The all-to-all communication issues have been explained in Tutel [16], which is a significant bottleneck for training MoE models at scale, consuming up to 40% of the total runtime.

## D Measuring All-to-All Communication Complexity with $\mathcal{C}_{\mathcal{T}}$

We propose to measure the all-to-all communication data volume in Section 3.3 using the average replication times of each token, denoted as  $\mathcal{C}_{\mathcal{T}}$ . We prove that  $\mathcal{C}_{\mathcal{T}}$  is the least upper bound of the ratio between actual all-to-all communication data volume and the total number of tokens. We take a single all-to-all communication in  $D$ -way expert parallelism as an example, and denote the original tokens as  $\{\mathcal{S}_i\}_{i=0}^{D-1}$ . For a single token  $t \in \mathcal{S}_i$  on device  $i$ , we denote the number of replications for it transmitting from device  $i$  to device  $j$  as  $N_i^j(t)$ , i.e., token  $t$  on device  $i$  activates  $N_i^j(t)$  experts preserved on device  $j$ . In the standard expert parallel framework, given top- $k$  routing, we have

$$\sum_{j=0}^{D-1} N_i^j(t) = k, \quad \forall t \in \mathcal{S}_i \text{ and } \forall 0 \leq i \leq D-1. \quad (6)$$

For the actual all-to-all communication data volume:

$$\begin{aligned} \sum_{i=0}^{D-1} \sum_{t \in \mathcal{S}_i} \left( \sum_{j=0}^{i-1} N_i^j(t) + \sum_{j=i+1}^{D-1} N_i^j(t) \right) &\leq \sum_{i=0}^{D-1} \sum_{t \in \mathcal{S}_i} \left( \sum_{j=0}^{i-1} N_i^j(t) + N_i^i(t) + \sum_{j=i+1}^{D-1} N_i^j(t) \right) \\ &= \sum_{i=0}^{D-1} \sum_{t \in \mathcal{S}_i} \left( \sum_{j=0}^{D-1} N_i^j(t) \right) \\ &\leq k \cdot \sum_{i=0}^{D-1} |\mathcal{S}_i| \end{aligned} \quad (7)$$

The 2 inequalities in Equation 7 are reached when



Figure 15: GPU Behavior Monitor at Time Step 8k-9k.
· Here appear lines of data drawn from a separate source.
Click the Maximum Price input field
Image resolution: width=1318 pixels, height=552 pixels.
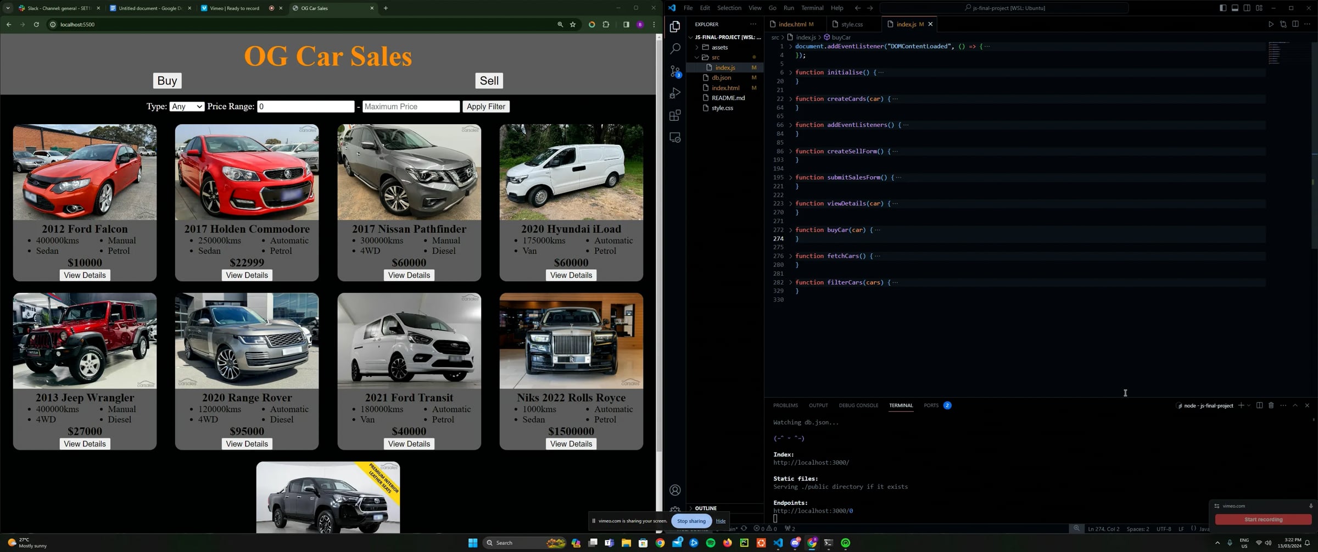point(411,107)
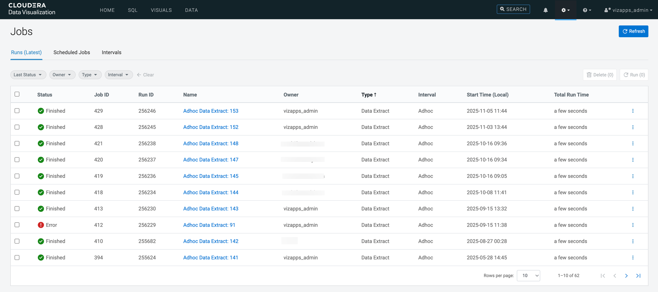Expand the Last Status filter dropdown
Viewport: 658px width, 292px height.
coord(28,75)
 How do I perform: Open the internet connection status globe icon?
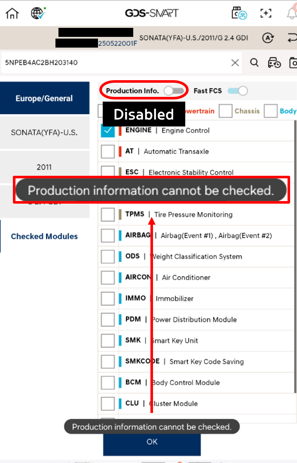coord(38,13)
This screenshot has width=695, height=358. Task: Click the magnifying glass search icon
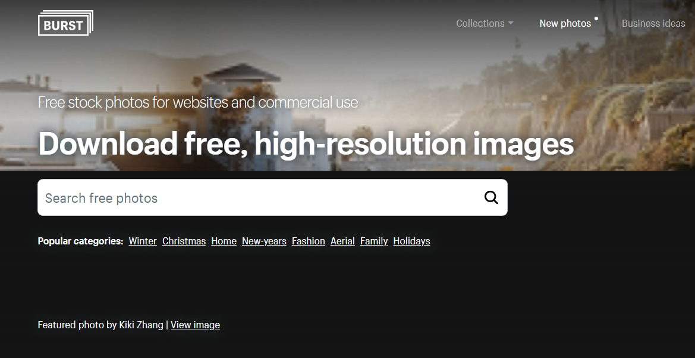pyautogui.click(x=491, y=197)
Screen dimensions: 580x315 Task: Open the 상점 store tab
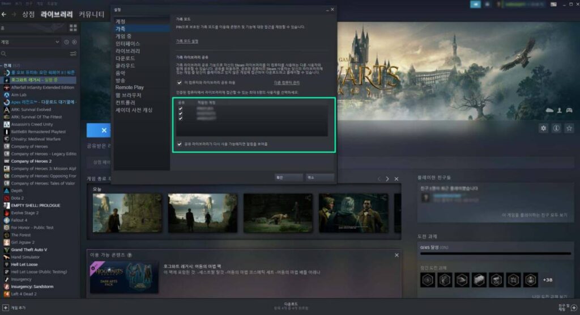28,14
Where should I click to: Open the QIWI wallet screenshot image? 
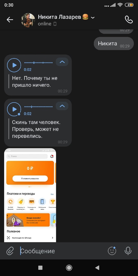[30, 195]
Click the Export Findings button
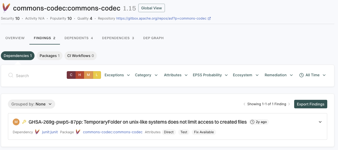This screenshot has height=150, width=338. point(311,104)
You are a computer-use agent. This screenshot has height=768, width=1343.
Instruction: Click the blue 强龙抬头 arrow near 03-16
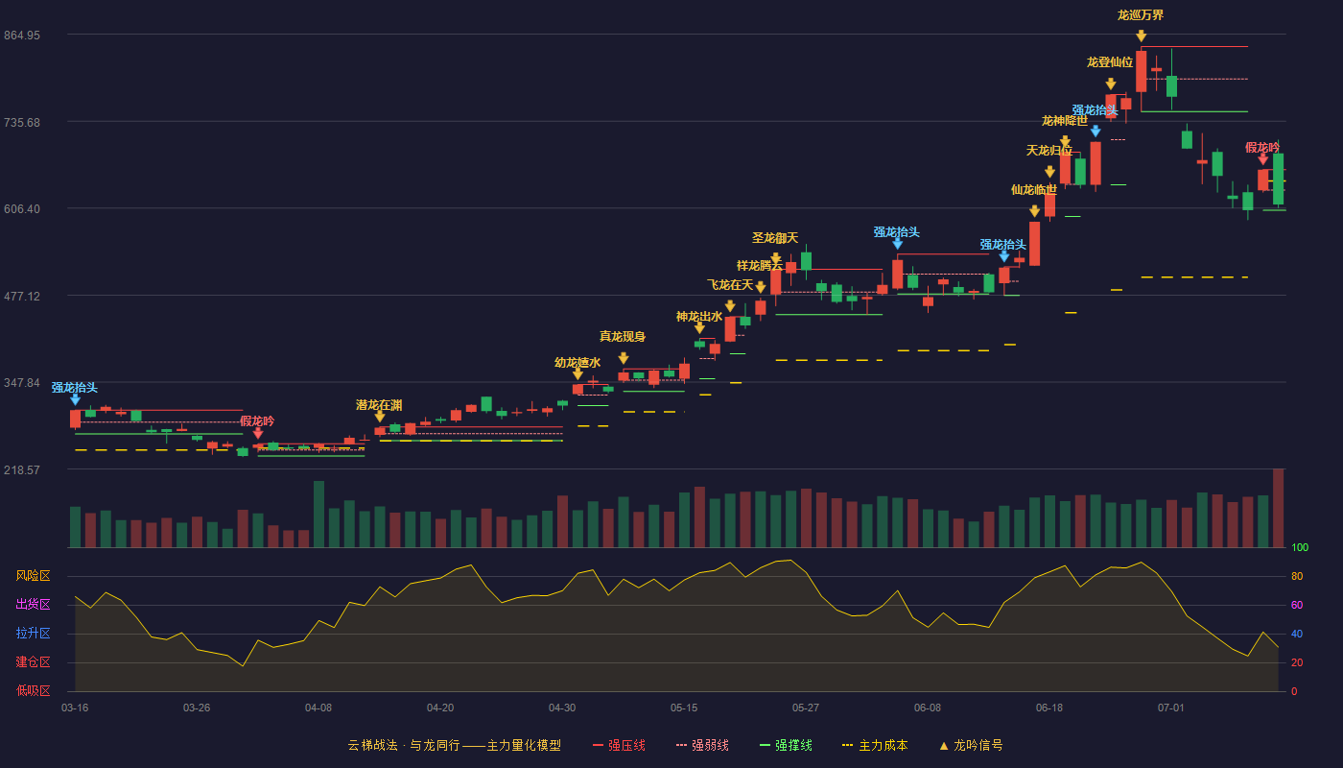click(x=75, y=398)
Figure 16: GPU Behavior Monitor at Time Step 10k-11k.

- The first one is achieved when  $N_i^i(t) = 0$  for all  $0 \leq i \leq D - 1$  and  $t \in \mathcal{S}_i$ , *i.e.*, no token would activate the experts kept on the device where the token is originally kept.
- The second one is achieved for standard expert parallelism, *i.e.*, making  $k$  replications for each token in the dispatch stage under top- $k$  routing.

The first inequality cannot be utilized for communication efficiency, since it is data-dependent and task-dependent. While the second inequality can be leveraged by employing our proposed strategy in Section 3.3.

## E Impact Statement

As the paper’s primary innovation is efficiently deploying the post-training process of MoE-based large language models on the chiplet-based system, it by itself doesn’t pose any obvious risks. The potential for negative societal impact depends on the specific MoE-LLMs. We strongly recommend these models be used in compliance with all ethical standards appropriate to the domain in which it is targeted to be deployed.